#### Extracted information ####
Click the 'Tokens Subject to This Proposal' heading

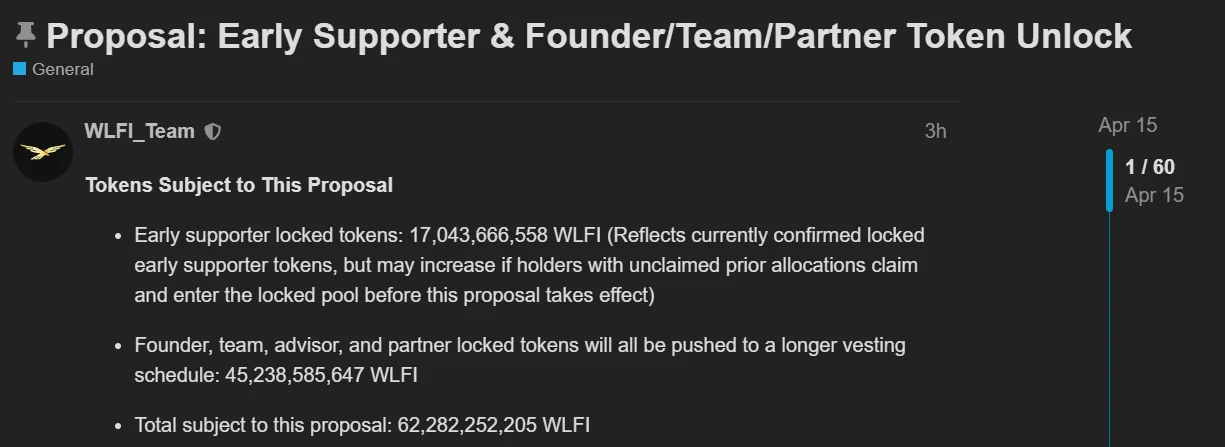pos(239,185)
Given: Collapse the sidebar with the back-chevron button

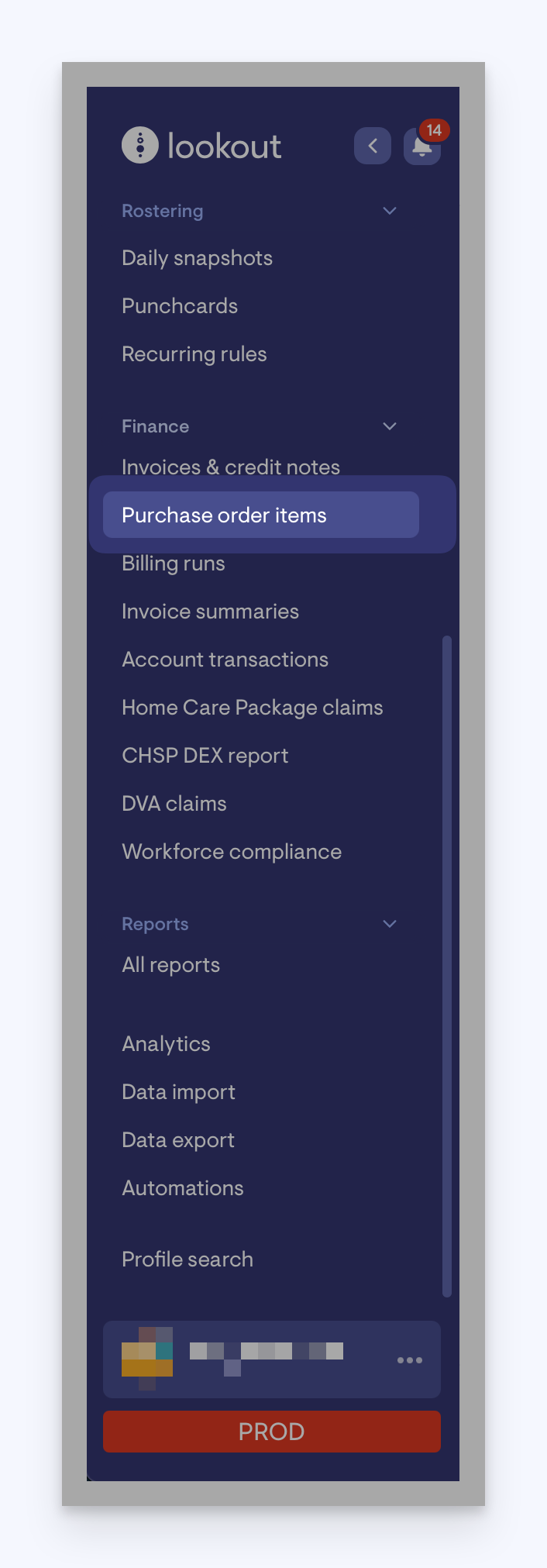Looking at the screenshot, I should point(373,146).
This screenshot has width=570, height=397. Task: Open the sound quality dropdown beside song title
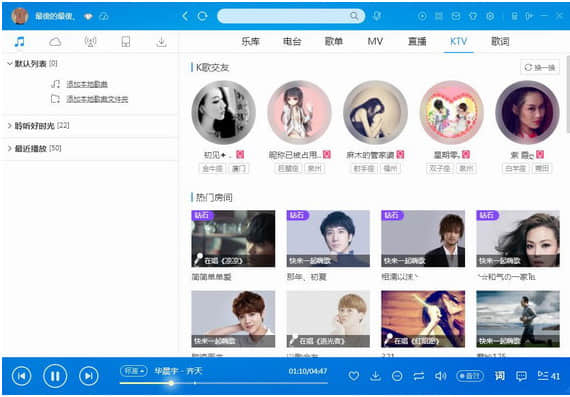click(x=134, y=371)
####
■ **Work task**
From the line containing "Given: Collapse the" to the final line above, both included, transcribe every line exactly and leave all pictures out.

■ **Result**
Given: Collapse the sidebar with the back-chevron button

Looking at the screenshot, I should point(373,146).
This screenshot has width=570, height=397. Task: Open the sound quality dropdown beside song title
click(x=134, y=371)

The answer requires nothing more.